Overall, the cost of these vehicles is higher than the cost of a comparable ICE vehicle. But we've been making the ICE vehicles for over a century now. Um, it's going to take a little bit of time. We've got to get to scale. And yes, the whole industry right now, um, from the EV manufacturer to the battery manufacturer, to the material suppliers, um, everybody that's feeding this, it's, it's an industry problem because we need to collectively reduce the cost of producing these EVs.
Uh, we have to hit price parity. And even get, uh, get more efficient in it.

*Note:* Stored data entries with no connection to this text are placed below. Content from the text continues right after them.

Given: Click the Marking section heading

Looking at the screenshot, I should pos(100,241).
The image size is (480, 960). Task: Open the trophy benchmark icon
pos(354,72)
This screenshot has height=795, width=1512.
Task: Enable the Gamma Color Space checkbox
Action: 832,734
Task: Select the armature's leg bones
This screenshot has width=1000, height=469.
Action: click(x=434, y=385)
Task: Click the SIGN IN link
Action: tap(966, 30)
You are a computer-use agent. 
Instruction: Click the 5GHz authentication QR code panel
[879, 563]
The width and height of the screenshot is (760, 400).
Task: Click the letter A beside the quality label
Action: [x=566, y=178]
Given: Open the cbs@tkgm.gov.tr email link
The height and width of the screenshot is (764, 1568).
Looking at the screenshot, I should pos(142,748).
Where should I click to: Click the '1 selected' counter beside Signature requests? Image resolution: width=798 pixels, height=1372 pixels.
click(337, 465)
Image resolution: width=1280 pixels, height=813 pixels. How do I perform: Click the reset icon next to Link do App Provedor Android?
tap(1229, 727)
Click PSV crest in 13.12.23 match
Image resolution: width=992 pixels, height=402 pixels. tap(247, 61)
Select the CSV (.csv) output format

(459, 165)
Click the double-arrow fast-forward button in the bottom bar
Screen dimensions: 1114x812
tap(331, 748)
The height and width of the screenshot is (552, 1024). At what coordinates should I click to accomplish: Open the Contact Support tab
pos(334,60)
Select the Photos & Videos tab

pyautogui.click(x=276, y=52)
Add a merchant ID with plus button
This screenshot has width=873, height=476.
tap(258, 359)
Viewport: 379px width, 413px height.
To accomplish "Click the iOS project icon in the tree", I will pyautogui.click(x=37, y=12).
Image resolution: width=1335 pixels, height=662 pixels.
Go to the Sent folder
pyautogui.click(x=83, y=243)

So, um, so that's something the entire industry is working on. So anywhere we can make the process of making an EV or a battery more efficient, we will be bringing down the cost. And that's something that once we bring down the cost and we're more successful at that, then adoption will be even wider. Uh, which, and then volumes will go up. So the, uh, the hope certainly of all of our investors is that, well, we're gonna, we're going to get it on volume because this is going to be the thing in the way that we're going to do business.
Molly Wood Voice-Over:
Ascend Elements is currently operating a plant in Georgia that is recycling batteries.Now they’re extracting lithium and selling that as they build an even bigger plant in Kentucky to make recycled battery material at scale and it will be the first plant in all of North America to make this battery material called cathode precursor, meaning, domestic supply. That plant should be coming online in 2025.
Ok! That's it for this episode of Everybody in the Pool. Thank you so much for listening.